● **WHAT TO DO**: Reproduce the records in full. Alter nothing.

● **Collected data**:
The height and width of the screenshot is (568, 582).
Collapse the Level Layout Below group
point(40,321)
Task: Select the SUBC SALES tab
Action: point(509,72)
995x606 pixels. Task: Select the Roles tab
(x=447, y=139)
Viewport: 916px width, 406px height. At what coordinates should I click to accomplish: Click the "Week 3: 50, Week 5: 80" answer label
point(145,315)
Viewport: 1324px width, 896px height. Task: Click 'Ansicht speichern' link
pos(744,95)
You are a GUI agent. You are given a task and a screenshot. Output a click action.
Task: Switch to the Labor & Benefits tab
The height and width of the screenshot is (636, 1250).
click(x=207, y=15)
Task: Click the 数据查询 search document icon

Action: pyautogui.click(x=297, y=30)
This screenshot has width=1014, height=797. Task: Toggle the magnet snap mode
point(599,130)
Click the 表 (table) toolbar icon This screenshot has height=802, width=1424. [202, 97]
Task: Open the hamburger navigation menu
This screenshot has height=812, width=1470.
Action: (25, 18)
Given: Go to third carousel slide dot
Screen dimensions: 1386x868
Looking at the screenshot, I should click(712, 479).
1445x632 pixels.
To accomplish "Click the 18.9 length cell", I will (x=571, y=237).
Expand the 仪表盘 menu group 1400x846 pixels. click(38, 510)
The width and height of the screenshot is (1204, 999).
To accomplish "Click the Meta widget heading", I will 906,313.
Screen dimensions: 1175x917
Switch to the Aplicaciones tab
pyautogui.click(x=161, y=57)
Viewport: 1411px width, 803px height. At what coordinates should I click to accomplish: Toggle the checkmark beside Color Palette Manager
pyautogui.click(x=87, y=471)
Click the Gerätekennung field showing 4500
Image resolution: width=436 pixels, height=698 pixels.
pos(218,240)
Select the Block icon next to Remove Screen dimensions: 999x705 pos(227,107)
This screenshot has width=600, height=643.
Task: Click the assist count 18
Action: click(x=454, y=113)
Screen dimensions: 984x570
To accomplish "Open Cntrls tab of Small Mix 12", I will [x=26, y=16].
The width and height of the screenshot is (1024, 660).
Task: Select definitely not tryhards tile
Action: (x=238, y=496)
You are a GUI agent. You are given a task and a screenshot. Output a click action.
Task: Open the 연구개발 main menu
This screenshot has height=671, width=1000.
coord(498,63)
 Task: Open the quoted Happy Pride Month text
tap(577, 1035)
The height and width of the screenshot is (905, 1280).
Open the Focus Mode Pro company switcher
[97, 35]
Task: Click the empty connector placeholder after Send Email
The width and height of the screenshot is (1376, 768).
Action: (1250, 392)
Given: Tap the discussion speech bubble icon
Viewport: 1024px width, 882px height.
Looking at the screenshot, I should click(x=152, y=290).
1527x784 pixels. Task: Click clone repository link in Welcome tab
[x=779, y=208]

● **TASK RESPONSE**:
The height and width of the screenshot is (568, 582).
Collapse the Level Layout Below group
point(40,321)
Task: Select the SUBC SALES tab
Action: point(509,72)
995x606 pixels. Task: Select the Roles tab
(x=447, y=139)
Viewport: 916px width, 406px height. At what coordinates should I click to accomplish: Click the "Week 3: 50, Week 5: 80" answer label
point(145,315)
Viewport: 1324px width, 896px height. Task: Click 'Ansicht speichern' link
pos(744,95)
You are a GUI agent. You are given a task and a screenshot. Output a click action.
Task: Switch to the Labor & Benefits tab
The height and width of the screenshot is (636, 1250).
click(x=207, y=15)
Task: Click the 数据查询 search document icon

Action: pyautogui.click(x=297, y=30)
This screenshot has width=1014, height=797. Task: Toggle the magnet snap mode
point(599,130)
Click the 表 (table) toolbar icon This screenshot has height=802, width=1424. [202, 97]
Task: Open the hamburger navigation menu
This screenshot has height=812, width=1470.
Action: (25, 18)
Given: Go to third carousel slide dot
Screen dimensions: 1386x868
Looking at the screenshot, I should click(712, 479).
1445x632 pixels.
To accomplish "Click the 18.9 length cell", I will (x=571, y=237).
Expand the 仪表盘 menu group 1400x846 pixels. click(38, 510)
The width and height of the screenshot is (1204, 999).
To accomplish "Click the Meta widget heading", I will 906,313.
Screen dimensions: 1175x917
Switch to the Aplicaciones tab
pyautogui.click(x=161, y=57)
Viewport: 1411px width, 803px height. At what coordinates should I click to accomplish: Toggle the checkmark beside Color Palette Manager
pyautogui.click(x=87, y=471)
Click the Gerätekennung field showing 4500
Image resolution: width=436 pixels, height=698 pixels.
pos(218,240)
Select the Block icon next to Remove Screen dimensions: 999x705 pos(227,107)
This screenshot has width=600, height=643.
Task: Click the assist count 18
Action: click(x=454, y=113)
Screen dimensions: 984x570
To accomplish "Open Cntrls tab of Small Mix 12", I will [x=26, y=16].
The width and height of the screenshot is (1024, 660).
Task: Select definitely not tryhards tile
Action: (x=238, y=496)
You are a GUI agent. You are given a task and a screenshot. Output a click action.
Task: Open the 연구개발 main menu
This screenshot has height=671, width=1000.
coord(498,63)
 Task: Open the quoted Happy Pride Month text
tap(577, 1035)
The height and width of the screenshot is (905, 1280).
Open the Focus Mode Pro company switcher
[97, 35]
Task: Click the empty connector placeholder after Send Email
The width and height of the screenshot is (1376, 768).
Action: (1250, 392)
Given: Tap the discussion speech bubble icon
Viewport: 1024px width, 882px height.
Looking at the screenshot, I should click(x=152, y=290).
1527x784 pixels. Task: Click clone repository link in Welcome tab
[x=779, y=208]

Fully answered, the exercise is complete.